As the day and then week wore on, however, I found my thoughts often returning to Whatever Happened to the Caped Crusader? This second part featured some of the best work Andy Kubert has ever done, I recognized that right away. I also appreciated the continuation of the stories from issue 1, as they remained skillfully handled. Though the full stories are no longer shown, the snippets we do get are emotionally powerful – from the Mad Hatter being haunted by Batman’s last words, to the redemption of Clayface – and through them, Gaiman mines the mythology of the character to find its hidden heart, the vast, powerful supporting cast that Batman has developed over the years.
Like Morrison, Gaiman realizes that Batman isn’t about tragedy, but hope. Batman isn’t about fear, but love.Not loss, but family. Batman will fight the devil, fight off the God of Evil, and afterwards, he’ll be right back to fighting off muggers in Gotham. In a way, Gaiman’s issue comments on that perfectly as Batman is led by a figure from his past to witness these stories, his many deaths, and learn what the purpose of this ordeal is, and while the ultimate message of the issue does serve as metacommentary on the Batman comics themselves, it also fits in quite well with his Omega Sanctioned fate in Final Crisis.

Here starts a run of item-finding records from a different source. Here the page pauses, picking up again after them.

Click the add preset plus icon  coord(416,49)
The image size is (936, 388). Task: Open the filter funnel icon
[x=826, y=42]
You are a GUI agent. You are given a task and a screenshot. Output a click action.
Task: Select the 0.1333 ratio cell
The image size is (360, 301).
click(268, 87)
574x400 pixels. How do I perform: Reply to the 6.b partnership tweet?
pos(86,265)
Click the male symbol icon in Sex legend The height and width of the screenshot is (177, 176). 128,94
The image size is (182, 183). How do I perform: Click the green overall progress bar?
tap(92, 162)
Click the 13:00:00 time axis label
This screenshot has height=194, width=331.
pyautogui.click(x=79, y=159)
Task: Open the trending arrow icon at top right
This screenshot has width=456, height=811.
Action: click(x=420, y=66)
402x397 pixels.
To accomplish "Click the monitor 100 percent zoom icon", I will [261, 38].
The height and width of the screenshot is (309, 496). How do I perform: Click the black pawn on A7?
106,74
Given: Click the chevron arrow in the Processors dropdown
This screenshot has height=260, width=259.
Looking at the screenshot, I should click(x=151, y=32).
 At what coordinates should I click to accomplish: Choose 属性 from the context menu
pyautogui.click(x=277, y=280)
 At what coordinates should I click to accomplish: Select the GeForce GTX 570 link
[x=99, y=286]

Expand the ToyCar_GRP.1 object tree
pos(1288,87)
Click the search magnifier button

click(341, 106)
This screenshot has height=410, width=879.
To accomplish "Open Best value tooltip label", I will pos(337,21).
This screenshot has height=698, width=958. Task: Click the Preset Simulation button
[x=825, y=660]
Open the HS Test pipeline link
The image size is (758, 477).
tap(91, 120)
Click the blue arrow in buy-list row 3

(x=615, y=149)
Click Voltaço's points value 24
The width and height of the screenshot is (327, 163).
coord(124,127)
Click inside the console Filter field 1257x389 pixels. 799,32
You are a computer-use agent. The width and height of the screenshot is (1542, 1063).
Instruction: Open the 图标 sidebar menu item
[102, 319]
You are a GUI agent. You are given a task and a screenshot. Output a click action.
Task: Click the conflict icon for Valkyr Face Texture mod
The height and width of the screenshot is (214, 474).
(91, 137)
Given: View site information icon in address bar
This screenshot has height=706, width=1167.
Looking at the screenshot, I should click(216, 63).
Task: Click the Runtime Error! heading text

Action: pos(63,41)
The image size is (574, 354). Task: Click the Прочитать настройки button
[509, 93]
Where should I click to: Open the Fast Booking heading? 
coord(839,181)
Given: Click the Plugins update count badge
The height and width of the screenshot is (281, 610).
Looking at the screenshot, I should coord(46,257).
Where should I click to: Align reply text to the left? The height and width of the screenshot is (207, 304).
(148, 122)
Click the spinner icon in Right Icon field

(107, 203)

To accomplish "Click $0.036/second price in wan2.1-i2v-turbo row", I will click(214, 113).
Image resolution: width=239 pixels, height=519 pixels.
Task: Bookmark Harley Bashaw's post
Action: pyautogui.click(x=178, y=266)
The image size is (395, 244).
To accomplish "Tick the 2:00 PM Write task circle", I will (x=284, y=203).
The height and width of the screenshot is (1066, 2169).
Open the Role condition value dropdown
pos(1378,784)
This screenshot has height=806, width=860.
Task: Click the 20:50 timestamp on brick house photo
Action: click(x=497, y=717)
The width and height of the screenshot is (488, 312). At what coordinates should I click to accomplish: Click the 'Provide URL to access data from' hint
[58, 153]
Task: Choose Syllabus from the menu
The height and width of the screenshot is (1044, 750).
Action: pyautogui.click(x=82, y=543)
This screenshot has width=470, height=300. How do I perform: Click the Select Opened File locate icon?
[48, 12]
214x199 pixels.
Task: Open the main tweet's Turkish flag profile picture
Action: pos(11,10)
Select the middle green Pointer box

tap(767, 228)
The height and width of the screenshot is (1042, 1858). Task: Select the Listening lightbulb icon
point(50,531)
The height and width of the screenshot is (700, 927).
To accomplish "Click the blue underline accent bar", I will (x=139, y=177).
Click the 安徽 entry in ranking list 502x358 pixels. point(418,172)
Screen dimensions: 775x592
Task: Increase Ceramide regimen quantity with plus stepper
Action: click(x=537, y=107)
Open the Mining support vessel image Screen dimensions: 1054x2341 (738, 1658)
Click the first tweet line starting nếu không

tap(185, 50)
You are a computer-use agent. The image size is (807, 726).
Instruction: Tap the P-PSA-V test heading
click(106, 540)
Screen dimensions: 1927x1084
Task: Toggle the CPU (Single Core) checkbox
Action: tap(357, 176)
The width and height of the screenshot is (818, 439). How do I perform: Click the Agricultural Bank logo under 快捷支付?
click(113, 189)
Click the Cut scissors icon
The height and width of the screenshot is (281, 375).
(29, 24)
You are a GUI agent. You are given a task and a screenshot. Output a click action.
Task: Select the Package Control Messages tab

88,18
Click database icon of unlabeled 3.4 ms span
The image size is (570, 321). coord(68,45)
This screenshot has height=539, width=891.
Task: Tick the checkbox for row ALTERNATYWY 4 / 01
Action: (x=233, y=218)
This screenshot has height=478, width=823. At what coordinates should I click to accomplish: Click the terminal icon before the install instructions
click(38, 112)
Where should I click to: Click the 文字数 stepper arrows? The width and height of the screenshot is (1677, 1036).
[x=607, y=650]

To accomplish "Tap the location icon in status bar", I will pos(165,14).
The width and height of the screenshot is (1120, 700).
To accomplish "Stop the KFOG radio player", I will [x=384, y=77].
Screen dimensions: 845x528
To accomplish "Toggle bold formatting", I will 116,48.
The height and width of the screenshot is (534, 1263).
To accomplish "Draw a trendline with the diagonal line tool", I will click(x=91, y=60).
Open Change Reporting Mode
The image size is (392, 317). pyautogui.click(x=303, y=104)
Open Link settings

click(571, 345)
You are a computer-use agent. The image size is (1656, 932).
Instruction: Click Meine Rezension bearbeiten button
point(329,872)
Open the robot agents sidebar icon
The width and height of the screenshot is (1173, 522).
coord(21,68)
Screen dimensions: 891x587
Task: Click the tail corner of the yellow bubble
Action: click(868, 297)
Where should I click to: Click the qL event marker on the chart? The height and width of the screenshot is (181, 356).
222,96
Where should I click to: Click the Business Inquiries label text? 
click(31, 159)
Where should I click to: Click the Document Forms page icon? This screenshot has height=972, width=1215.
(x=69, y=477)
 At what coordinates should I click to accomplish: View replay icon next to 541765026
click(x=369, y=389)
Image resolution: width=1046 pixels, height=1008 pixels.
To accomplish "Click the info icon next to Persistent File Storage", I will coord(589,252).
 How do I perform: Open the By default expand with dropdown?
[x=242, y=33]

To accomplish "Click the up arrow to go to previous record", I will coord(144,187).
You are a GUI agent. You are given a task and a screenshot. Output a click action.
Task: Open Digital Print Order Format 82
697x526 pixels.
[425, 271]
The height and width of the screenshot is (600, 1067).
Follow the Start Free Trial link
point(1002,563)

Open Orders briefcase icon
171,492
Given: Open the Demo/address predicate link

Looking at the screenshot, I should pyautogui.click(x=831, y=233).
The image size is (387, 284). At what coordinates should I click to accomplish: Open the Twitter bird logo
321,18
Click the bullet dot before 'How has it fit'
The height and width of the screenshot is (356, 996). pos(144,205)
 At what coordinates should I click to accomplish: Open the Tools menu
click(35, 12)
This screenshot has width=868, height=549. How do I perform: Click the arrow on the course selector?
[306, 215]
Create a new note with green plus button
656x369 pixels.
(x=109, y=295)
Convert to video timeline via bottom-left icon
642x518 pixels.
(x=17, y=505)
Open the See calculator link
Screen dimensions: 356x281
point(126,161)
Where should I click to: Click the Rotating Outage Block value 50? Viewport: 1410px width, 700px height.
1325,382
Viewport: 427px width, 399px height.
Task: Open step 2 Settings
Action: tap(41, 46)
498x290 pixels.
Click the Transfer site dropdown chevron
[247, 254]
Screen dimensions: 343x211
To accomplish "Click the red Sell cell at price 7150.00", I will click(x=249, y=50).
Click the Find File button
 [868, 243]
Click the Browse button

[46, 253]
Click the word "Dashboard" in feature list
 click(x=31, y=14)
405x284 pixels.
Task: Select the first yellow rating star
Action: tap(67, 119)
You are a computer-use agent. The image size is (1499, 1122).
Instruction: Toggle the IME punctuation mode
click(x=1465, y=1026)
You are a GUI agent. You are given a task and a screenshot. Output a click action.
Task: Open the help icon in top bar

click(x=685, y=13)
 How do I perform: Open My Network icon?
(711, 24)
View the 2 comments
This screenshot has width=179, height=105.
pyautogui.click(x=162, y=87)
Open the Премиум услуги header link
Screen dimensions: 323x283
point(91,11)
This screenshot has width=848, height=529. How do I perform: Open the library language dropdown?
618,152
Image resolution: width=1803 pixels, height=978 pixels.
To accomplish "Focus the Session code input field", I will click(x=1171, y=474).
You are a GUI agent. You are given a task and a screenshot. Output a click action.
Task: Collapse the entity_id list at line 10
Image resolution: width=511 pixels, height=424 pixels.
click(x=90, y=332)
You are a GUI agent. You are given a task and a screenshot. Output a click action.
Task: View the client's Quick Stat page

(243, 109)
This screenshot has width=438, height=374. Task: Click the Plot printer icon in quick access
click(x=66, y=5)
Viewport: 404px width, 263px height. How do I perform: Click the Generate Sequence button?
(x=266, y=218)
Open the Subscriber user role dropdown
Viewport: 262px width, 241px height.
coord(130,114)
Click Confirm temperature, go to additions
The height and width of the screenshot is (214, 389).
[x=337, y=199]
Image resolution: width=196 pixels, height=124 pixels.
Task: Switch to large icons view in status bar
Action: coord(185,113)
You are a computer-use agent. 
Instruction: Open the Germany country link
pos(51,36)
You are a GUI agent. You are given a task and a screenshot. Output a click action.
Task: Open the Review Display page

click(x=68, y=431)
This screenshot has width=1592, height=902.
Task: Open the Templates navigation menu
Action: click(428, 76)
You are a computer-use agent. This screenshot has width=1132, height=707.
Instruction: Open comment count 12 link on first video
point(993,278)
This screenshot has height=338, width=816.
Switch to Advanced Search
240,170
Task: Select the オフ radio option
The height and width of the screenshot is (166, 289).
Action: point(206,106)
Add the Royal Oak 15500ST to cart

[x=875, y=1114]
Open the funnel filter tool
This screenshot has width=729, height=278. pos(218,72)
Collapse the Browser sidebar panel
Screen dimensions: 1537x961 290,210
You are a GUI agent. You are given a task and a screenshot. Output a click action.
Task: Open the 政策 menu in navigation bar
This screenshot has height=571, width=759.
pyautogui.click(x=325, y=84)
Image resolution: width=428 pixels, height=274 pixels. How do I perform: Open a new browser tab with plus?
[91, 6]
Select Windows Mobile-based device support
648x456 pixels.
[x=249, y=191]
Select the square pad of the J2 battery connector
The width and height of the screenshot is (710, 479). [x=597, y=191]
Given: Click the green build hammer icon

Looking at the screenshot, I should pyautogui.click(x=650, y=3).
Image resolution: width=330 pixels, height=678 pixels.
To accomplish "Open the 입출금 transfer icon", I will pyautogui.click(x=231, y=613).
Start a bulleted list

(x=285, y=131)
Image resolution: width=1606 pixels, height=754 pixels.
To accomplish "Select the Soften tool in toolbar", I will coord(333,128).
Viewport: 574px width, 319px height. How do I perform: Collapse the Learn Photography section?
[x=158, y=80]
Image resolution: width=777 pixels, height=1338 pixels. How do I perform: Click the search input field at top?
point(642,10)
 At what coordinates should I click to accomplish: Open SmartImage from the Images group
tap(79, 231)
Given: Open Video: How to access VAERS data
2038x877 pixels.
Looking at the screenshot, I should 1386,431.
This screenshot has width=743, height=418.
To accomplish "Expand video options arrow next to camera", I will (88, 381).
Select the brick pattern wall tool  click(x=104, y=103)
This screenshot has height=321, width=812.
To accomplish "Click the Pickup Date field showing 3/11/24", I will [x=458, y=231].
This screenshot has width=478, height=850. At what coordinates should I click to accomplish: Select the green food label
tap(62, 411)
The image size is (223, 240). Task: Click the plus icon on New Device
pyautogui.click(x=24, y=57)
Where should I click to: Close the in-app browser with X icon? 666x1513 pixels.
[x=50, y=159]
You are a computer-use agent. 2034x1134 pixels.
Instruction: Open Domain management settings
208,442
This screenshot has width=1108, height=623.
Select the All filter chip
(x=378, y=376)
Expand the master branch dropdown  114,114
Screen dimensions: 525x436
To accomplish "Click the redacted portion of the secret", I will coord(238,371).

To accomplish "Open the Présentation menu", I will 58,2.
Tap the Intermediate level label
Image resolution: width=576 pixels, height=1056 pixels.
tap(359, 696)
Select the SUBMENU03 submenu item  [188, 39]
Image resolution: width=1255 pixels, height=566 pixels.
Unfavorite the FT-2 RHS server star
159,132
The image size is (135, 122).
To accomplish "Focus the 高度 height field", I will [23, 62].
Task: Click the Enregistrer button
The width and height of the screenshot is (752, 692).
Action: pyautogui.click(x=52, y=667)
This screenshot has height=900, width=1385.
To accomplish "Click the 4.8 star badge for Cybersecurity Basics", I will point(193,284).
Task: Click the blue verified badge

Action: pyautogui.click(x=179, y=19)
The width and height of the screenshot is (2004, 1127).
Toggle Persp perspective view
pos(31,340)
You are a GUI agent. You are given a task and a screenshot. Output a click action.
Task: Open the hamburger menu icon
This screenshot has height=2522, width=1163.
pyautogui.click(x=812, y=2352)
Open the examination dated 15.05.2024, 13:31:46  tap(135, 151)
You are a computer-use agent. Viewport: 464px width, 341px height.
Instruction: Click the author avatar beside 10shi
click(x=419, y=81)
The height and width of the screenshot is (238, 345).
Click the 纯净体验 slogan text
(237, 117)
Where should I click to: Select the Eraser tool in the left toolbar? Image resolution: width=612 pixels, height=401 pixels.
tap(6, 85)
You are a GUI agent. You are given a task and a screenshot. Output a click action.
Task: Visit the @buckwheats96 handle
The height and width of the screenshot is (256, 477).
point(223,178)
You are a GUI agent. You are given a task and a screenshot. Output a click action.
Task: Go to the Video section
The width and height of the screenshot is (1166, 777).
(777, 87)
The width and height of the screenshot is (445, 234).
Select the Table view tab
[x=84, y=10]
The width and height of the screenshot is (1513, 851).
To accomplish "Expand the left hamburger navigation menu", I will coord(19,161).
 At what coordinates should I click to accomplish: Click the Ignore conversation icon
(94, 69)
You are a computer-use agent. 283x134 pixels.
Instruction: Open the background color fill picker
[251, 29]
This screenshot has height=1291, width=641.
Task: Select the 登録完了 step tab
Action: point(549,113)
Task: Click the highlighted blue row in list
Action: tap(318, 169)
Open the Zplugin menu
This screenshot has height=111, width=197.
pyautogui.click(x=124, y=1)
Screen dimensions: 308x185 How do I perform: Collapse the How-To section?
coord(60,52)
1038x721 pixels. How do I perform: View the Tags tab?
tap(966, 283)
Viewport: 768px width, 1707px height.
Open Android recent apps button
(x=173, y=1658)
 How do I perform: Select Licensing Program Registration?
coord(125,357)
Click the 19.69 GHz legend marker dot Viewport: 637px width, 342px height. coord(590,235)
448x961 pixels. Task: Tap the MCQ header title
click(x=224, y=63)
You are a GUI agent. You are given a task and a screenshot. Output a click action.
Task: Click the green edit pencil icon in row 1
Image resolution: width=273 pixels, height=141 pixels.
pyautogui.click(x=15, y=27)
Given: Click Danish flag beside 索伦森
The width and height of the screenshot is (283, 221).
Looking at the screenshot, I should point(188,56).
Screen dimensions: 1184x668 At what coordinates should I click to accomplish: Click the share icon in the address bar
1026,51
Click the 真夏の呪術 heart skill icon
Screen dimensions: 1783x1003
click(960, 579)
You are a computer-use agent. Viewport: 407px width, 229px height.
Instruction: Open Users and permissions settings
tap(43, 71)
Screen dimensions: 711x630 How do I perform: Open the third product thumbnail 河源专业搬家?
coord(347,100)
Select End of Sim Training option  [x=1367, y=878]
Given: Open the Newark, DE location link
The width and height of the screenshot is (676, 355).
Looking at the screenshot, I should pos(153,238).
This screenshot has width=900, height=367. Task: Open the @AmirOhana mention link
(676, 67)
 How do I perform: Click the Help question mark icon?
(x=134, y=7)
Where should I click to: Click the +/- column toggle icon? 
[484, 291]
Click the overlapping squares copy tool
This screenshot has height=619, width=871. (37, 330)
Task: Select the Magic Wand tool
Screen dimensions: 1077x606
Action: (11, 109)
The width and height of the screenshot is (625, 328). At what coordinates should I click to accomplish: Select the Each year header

In some ways, perhaps Whatever Happened came a little too close at the heels to The Butler Did It, a more exciting, storyline relevant two-part meta-commentary Bat-arc by a famed writer from across the Atlantic. That is up to each reader to decide for him or herself. What I do know is that part 2 of Whatever Happened to the Caped Crusader? was a deeply respectable, emotional send-off to a character who is, at least for now, gone, but not forgotten.